Na distribuição das verbas governamentais federais por habitante, o Nordeste recebe próximo de um terço do que devia receber, condenando a sua população aos desastres sociais e econômicos dos últimos séculos, com milhões de pessoas mortas pela fome e pelo abandono estatal.
Isso tudo já era para ter incutido na alma do povo nordestino um sentimento de revolta, capaz por si mesmo de causar uma ruptura política e um separatismo, livrando os descriminados dessa ignominiosa submissão secular.
Essa decisão do STF de proibir a vaquejada, com o voto de minerva da ministra Carmem Lúcia , é o apogeu da vingança do Estado brasileiro preconceituoso contra uma raça interiorana que lutou pelas liberdades gerais da nação e doou seu sangue e suor para que o país fosse independente e próspero.
Seis pessoas apenas decidiram que uma recreação popular iniciada nos anos 1530, quando foram implantados no Nordeste os primeiros criatórios intensivos de gado – os espetáculos da apartação de animais pelos vaqueiros – deve ser banida para que juizes não sejam importunados por ambientalistas.
Esportes radicais e violentos, causadores de danos e mortes em humanos, como o boxe e seus afins, podem. Acasalamento entre pessoas do mesmo sexo, contrariando o direito natural que pressupõe o acasalamento entre machos e fêmeas, pode, em nome da liberdade e da felicidade.

┄┄┄┄┄┄

**Enunciado:**
Prossiga o texto sobre a proibição da vaquejada pelo STF, começando logo após a última frase apresentada.

**Bloco de dados:**

┄┄┄┄┄┄

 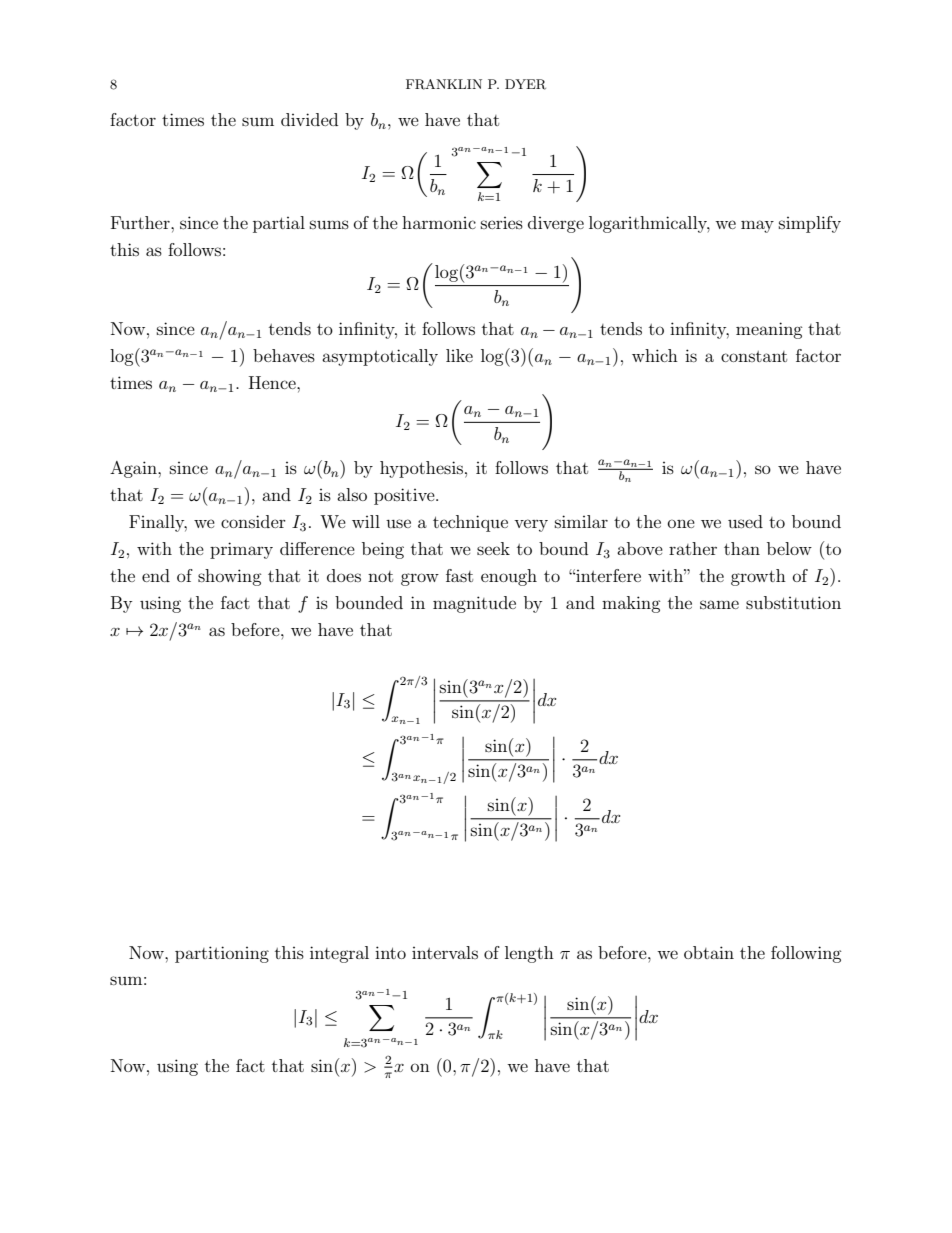 I want to click on partitioning, so click(x=222, y=954).
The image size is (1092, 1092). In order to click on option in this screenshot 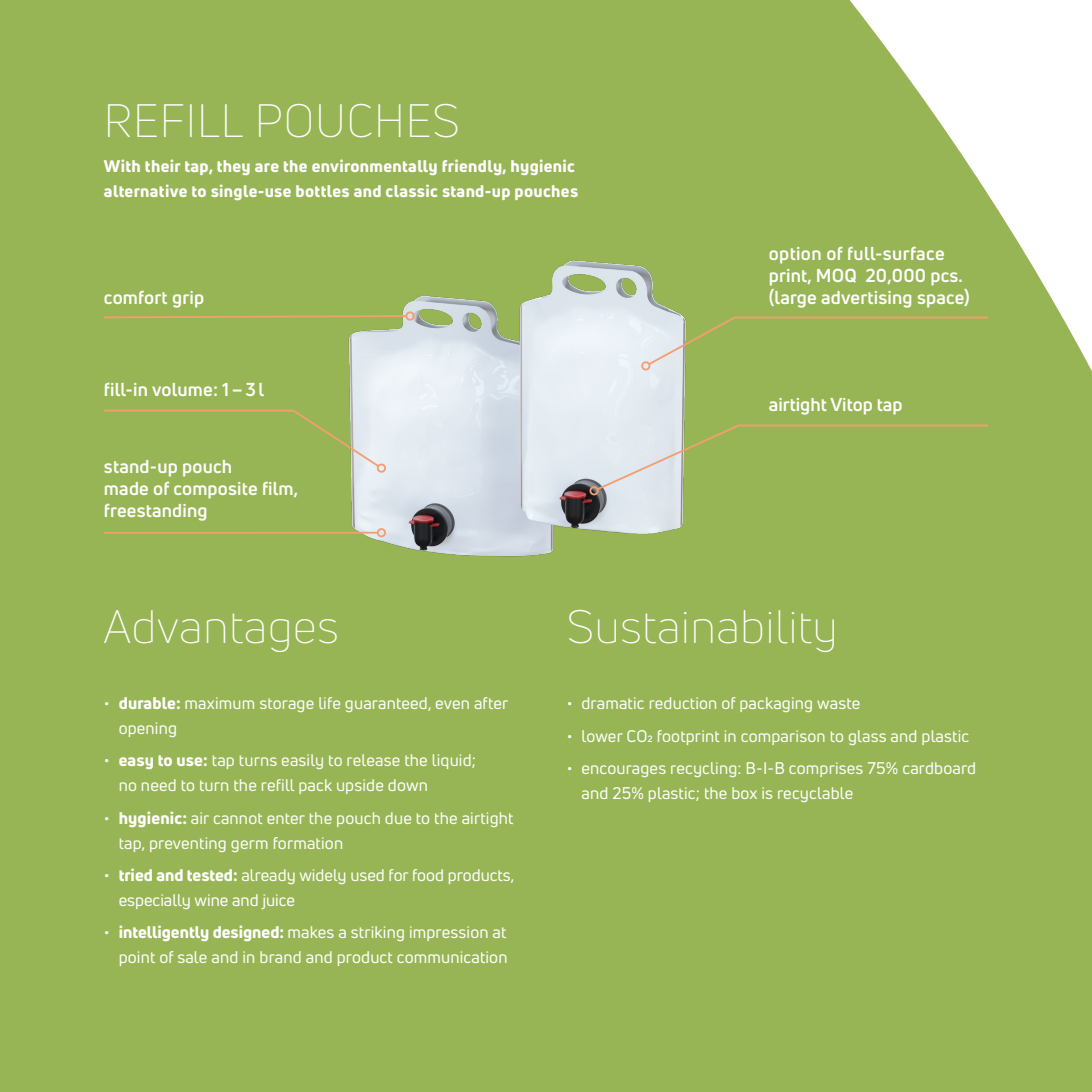, I will do `click(795, 255)`.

┄┄┄┄┄┄

**Resultado da tarefa:**
Assaltar e saquear o país ao longo dos anos para satisfazer o apetite e a liberdade dos gatunos do calarinho branco, pode. Tanto que pode que virou costume até dentro de tribunais.
Desviar mais de 1 trilhão de reais dos cofres públicos, em detrimento das mazelas sociais do Nordeste, matando indigentes da saúde e famintos da exclusão social, pode. Tanto pode que virou costume aos olhos da cúpula de um judiciário complacente, salvo pelo gongo por Sérgio Moro e seus cavaleiros da boa esperança.
Atestar a legalidade dos financiamentos de campanha custeados com o dinheiro da criminalidade, ao Judiciário pode. Tanto pode que virou costume nas eleições brasileiras dos últimos tempos, em nome da liberdade de organização e manifestação política
Rasgar deliberadamente a Constituição Federal para favorecer e indulgenciar um condenado de grave crime de responsabilidade contra o Estado, pode. Tanto pode que o próprio presidente da mais alta corte de justiça o fez de forma solene, ao testemunho da nação inteira, em nome da liberdade de interpretação.
Convidar pessoas investigadas, posteriormente denunciadas, para uma solenidade de posse nos salões nobres e litúrgicos do Supremo, pode. Tanto pode que a ministra Carmem Lúcia o fez em nome do dever de gratidão, o arrepio de mais de 70% da população brasileira, que queria ver seus convidados presos.
Cassar o direito e a liberdade que o povo nordestino tem de escolher e preservar as suas manifestações culturais de raiz, pode. E pode para que essa raça insubmissa se ajoelhe perante a República onde tudo pode em nome da liberdade e da felicidade que a elite dirigente concede a ela mesma e a seus escolhidos.
Maus tratos de animais nas vaquejadas ? Morrem e são mutilados mais bois durante o transporte de animais num só dia no Brasil do que em todas as vaquejadas juntas do Nordeste em um ano.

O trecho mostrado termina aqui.